> [EXERCISE DIRECTIONS]:
Your response should give back each record exactly, word for word.
:::
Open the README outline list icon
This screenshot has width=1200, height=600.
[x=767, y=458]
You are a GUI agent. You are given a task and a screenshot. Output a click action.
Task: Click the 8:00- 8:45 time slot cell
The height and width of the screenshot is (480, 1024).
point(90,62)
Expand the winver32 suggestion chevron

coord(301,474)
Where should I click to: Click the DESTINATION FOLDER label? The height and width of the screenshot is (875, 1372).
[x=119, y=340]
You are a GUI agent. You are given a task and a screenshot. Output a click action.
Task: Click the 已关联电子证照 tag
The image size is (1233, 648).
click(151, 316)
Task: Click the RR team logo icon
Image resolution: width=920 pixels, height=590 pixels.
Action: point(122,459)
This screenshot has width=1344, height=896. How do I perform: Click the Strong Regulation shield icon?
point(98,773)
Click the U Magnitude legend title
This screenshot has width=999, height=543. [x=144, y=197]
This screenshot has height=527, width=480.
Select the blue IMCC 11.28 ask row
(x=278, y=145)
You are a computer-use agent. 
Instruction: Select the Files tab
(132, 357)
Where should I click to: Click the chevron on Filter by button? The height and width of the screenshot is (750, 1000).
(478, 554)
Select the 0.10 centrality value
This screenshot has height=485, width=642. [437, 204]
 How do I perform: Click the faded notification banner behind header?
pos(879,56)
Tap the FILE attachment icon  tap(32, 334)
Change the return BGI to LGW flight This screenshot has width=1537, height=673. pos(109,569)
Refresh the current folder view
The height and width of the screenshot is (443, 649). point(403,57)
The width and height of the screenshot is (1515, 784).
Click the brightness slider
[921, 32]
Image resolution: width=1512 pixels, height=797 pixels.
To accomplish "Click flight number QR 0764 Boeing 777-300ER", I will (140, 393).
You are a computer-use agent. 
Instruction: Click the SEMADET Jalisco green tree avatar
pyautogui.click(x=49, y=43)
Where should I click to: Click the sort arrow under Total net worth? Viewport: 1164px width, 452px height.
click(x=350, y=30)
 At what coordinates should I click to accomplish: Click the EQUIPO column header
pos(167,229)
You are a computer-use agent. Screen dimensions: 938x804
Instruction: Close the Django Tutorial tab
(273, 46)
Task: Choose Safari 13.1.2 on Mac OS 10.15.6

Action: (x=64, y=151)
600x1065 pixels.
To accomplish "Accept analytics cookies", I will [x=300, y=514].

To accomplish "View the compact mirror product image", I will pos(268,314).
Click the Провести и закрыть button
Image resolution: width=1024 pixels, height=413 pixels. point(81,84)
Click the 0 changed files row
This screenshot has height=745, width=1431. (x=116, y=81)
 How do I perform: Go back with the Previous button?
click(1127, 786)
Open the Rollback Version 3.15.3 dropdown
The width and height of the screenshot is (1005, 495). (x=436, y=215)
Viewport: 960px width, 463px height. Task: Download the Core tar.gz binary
:::
> [OUTPUT FOR THIS TASK]:
Open the README outline list icon
This screenshot has width=1200, height=600.
[x=767, y=458]
You are a GUI agent. You are given a task and a screenshot. Output a click action.
Task: Click the 8:00- 8:45 time slot cell
The height and width of the screenshot is (480, 1024).
point(90,62)
Expand the winver32 suggestion chevron

coord(301,474)
Where should I click to: Click the DESTINATION FOLDER label? The height and width of the screenshot is (875, 1372).
[x=119, y=340]
You are a GUI agent. You are given a task and a screenshot. Output a click action.
Task: Click the 已关联电子证照 tag
The image size is (1233, 648).
click(151, 316)
Task: Click the RR team logo icon
Image resolution: width=920 pixels, height=590 pixels.
Action: point(122,459)
This screenshot has width=1344, height=896. How do I perform: Click the Strong Regulation shield icon?
point(98,773)
Click the U Magnitude legend title
This screenshot has width=999, height=543. [x=144, y=197]
This screenshot has height=527, width=480.
Select the blue IMCC 11.28 ask row
(x=278, y=145)
You are a computer-use agent. 
Instruction: Select the Files tab
(132, 357)
Where should I click to: Click the chevron on Filter by button? The height and width of the screenshot is (750, 1000).
(478, 554)
Select the 0.10 centrality value
This screenshot has height=485, width=642. [437, 204]
 How do I perform: Click the faded notification banner behind header?
pos(879,56)
Tap the FILE attachment icon  tap(32, 334)
Change the return BGI to LGW flight This screenshot has width=1537, height=673. pos(109,569)
Refresh the current folder view
The height and width of the screenshot is (443, 649). point(403,57)
The width and height of the screenshot is (1515, 784).
Click the brightness slider
[921, 32]
Image resolution: width=1512 pixels, height=797 pixels.
To accomplish "Click flight number QR 0764 Boeing 777-300ER", I will (140, 393).
You are a computer-use agent. 
Instruction: Click the SEMADET Jalisco green tree avatar
pyautogui.click(x=49, y=43)
Where should I click to: Click the sort arrow under Total net worth? Viewport: 1164px width, 452px height.
click(x=350, y=30)
 At what coordinates should I click to accomplish: Click the EQUIPO column header
pos(167,229)
You are a computer-use agent. Screen dimensions: 938x804
Instruction: Close the Django Tutorial tab
(273, 46)
Task: Choose Safari 13.1.2 on Mac OS 10.15.6

Action: (x=64, y=151)
600x1065 pixels.
To accomplish "Accept analytics cookies", I will [x=300, y=514].

To accomplish "View the compact mirror product image", I will pos(268,314).
Click the Провести и закрыть button
Image resolution: width=1024 pixels, height=413 pixels. point(81,84)
Click the 0 changed files row
This screenshot has height=745, width=1431. (x=116, y=81)
 How do I perform: Go back with the Previous button?
click(1127, 786)
Open the Rollback Version 3.15.3 dropdown
The width and height of the screenshot is (1005, 495). (x=436, y=215)
Viewport: 960px width, 463px height. Task: Download the Core tar.gz binary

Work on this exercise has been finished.